[Stored data]
--- START ---

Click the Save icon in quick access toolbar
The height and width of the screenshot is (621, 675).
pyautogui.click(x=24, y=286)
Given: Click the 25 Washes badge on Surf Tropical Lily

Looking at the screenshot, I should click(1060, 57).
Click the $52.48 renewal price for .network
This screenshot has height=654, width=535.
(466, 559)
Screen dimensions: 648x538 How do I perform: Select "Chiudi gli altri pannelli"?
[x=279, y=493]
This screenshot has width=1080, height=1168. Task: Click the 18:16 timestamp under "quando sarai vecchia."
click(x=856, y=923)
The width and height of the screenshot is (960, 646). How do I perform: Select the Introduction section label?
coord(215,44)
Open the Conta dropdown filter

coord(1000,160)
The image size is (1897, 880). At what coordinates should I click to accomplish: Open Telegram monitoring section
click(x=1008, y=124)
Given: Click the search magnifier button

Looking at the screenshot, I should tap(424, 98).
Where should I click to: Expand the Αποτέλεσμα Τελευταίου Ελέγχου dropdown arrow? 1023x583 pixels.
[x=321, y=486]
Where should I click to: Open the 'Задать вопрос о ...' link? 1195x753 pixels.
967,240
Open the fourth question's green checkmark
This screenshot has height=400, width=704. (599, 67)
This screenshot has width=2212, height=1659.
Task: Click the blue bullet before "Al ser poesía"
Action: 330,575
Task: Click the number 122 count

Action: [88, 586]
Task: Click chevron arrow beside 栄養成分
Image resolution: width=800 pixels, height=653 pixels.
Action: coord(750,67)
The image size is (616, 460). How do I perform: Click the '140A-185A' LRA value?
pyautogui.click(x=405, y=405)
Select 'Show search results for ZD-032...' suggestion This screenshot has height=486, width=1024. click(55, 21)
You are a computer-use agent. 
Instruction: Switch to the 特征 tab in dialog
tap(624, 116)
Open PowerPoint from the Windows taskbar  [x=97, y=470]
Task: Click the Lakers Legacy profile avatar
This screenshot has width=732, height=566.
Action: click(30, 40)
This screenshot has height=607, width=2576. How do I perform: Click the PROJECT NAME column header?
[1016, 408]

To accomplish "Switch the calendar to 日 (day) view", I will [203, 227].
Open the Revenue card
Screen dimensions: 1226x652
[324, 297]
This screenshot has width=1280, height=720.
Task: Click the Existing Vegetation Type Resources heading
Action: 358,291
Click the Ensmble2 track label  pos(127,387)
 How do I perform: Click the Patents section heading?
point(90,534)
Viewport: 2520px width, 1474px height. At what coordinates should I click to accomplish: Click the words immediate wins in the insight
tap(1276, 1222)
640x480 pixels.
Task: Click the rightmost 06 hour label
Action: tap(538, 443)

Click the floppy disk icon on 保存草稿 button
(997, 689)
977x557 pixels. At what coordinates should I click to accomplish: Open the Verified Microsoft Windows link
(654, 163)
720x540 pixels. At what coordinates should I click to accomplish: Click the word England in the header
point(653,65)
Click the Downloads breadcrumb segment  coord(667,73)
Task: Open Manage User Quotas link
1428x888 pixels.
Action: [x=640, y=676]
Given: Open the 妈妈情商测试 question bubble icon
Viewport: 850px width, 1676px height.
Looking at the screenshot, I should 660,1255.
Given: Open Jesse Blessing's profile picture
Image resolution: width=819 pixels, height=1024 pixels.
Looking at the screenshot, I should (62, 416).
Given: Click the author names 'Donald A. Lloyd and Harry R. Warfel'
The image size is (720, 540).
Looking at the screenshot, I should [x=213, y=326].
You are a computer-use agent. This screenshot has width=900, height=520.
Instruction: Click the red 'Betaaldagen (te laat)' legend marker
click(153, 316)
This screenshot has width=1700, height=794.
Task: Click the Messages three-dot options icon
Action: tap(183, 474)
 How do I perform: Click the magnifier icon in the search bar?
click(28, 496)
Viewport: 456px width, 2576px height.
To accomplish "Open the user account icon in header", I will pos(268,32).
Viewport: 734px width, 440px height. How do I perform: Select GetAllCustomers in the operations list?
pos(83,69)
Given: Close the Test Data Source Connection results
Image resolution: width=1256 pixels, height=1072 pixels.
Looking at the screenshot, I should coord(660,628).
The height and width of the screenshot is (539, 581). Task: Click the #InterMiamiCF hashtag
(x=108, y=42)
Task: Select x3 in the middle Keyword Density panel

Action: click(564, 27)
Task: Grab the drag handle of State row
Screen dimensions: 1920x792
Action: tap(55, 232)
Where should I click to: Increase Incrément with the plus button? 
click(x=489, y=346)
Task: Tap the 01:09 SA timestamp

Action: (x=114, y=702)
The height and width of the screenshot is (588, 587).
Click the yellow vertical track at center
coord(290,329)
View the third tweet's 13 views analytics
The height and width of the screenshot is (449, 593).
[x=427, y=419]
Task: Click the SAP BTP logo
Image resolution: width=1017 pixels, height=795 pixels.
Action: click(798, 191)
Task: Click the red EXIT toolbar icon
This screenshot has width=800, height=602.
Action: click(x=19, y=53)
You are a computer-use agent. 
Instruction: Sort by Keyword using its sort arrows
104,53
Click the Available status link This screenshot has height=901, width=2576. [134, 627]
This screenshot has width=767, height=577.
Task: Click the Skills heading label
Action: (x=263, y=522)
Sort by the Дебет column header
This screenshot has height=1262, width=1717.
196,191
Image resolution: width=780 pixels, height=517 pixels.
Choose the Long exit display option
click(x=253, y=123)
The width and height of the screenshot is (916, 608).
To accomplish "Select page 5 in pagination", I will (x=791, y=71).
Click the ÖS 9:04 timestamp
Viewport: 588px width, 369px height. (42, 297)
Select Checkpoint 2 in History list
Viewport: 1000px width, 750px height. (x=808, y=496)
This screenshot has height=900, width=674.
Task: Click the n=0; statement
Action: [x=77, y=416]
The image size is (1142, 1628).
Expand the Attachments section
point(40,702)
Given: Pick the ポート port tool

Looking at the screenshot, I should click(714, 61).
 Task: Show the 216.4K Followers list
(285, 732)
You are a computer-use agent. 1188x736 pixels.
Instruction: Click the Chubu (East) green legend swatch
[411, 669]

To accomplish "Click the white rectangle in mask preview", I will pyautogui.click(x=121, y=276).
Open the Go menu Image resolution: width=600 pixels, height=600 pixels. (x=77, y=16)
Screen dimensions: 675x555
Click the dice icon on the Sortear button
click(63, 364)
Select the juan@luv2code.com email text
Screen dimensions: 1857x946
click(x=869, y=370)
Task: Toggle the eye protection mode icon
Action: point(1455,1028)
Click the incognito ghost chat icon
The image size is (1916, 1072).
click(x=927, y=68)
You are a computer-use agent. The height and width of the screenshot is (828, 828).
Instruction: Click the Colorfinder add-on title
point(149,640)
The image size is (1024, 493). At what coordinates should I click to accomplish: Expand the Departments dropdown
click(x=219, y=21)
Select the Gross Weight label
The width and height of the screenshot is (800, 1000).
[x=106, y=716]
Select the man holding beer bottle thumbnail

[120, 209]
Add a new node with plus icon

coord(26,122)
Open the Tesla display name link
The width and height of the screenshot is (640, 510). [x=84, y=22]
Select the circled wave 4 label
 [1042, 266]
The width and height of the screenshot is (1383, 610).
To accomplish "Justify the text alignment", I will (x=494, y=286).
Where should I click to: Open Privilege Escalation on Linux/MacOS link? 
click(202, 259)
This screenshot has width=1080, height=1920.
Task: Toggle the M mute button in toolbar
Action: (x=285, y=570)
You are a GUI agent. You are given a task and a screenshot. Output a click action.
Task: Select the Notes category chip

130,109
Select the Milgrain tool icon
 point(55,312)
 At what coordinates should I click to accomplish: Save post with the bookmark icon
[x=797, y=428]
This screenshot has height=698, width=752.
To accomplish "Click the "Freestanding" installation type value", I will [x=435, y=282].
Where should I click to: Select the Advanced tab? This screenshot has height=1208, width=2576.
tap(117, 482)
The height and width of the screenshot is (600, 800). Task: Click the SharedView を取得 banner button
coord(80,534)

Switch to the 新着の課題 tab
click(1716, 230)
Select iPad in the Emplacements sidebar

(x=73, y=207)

--- END ---

» **WHAT THE TASK REQUIRES**
Above are the records. Copy the lines beginning at the one that has "Viewport: 2520px width, 1474px" and ending with the one that has "Given: Click the author", unchanged.

» **OUTPUT OF THE TASK**
Viewport: 2520px width, 1474px height. At what coordinates should I click to accomplish: Click the words immediate wins in the insight
tap(1276, 1222)
640x480 pixels.
Task: Click the rightmost 06 hour label
Action: tap(538, 443)

Click the floppy disk icon on 保存草稿 button
(997, 689)
977x557 pixels. At what coordinates should I click to accomplish: Open the Verified Microsoft Windows link
(654, 163)
720x540 pixels. At what coordinates should I click to accomplish: Click the word England in the header
point(653,65)
Click the Downloads breadcrumb segment  coord(667,73)
Task: Open Manage User Quotas link
1428x888 pixels.
Action: [x=640, y=676]
Given: Open the 妈妈情商测试 question bubble icon
Viewport: 850px width, 1676px height.
Looking at the screenshot, I should 660,1255.
Given: Open Jesse Blessing's profile picture
Image resolution: width=819 pixels, height=1024 pixels.
Looking at the screenshot, I should (62, 416).
Given: Click the author names 'Donald A. Lloyd and Harry R. Warfel'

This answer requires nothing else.